Background technology
Conventional stacking type ultracapacitor by collector (substrate)/anode/membrane/cathode/collector (substrate) form
It stacks and forms.Time-consuming for the stacked ultracapacitor manufacture of this structure type, and process is complicated and its structure type is related to
Two substrates;Collector and electrode material fail to be melted into a whole, and the volume for causing conventional stacking type ultracapacitor is big, is unfavorable for
Its application in Miniaturized Integrated Circuit.

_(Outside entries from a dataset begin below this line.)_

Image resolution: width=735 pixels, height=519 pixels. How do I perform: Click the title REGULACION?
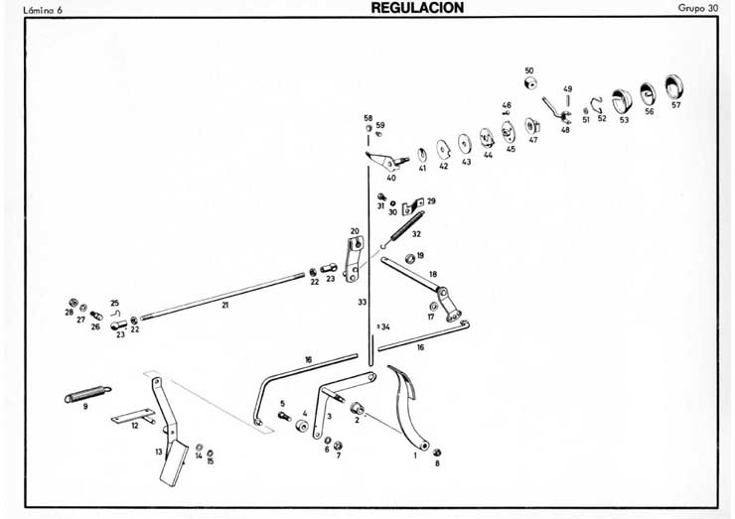417,7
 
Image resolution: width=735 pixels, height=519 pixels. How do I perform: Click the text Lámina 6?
28,8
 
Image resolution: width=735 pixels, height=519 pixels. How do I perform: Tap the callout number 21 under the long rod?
225,306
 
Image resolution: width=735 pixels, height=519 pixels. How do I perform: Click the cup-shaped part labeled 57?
675,87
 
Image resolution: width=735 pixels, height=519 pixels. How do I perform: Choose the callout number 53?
624,119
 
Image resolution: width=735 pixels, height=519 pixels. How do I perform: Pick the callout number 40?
391,179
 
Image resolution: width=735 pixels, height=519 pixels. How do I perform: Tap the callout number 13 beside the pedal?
158,452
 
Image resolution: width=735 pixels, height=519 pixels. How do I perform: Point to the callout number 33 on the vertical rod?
363,301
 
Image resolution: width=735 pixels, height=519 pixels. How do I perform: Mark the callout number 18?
432,273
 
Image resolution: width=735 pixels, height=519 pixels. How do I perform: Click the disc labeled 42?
442,151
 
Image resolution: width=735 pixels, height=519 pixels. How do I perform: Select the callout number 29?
431,200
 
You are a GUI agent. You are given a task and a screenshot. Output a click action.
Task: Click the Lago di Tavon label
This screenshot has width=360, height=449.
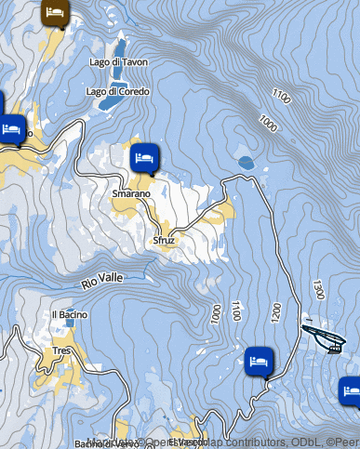point(116,62)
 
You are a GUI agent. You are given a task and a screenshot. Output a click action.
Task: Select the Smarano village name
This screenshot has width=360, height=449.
point(130,193)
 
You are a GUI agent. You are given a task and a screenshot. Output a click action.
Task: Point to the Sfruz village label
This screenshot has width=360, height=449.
point(165,240)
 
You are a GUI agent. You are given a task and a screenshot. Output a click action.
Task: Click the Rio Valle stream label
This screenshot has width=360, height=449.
point(101,279)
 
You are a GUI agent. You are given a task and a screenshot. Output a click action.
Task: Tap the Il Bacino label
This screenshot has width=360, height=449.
point(70,314)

With the fast development of the electronic equipment of light, thin, flexible various shapes, people are greatly have stimulated to new
The demand of energy storage device.Current energy storage device, such as lithium electricity battery and ultracapacitor, shape are fixed, and volume is big, quality
Weight, it is difficult to meet the requirement of flexible electronic devices.Further, since the limitation of structure design and performance, such as polymer is needed to glue
The flexible energy storage device of controlled shape can not be accomplished by tying agent and additional conductive agent and the membrane of thickness, traditional power supply.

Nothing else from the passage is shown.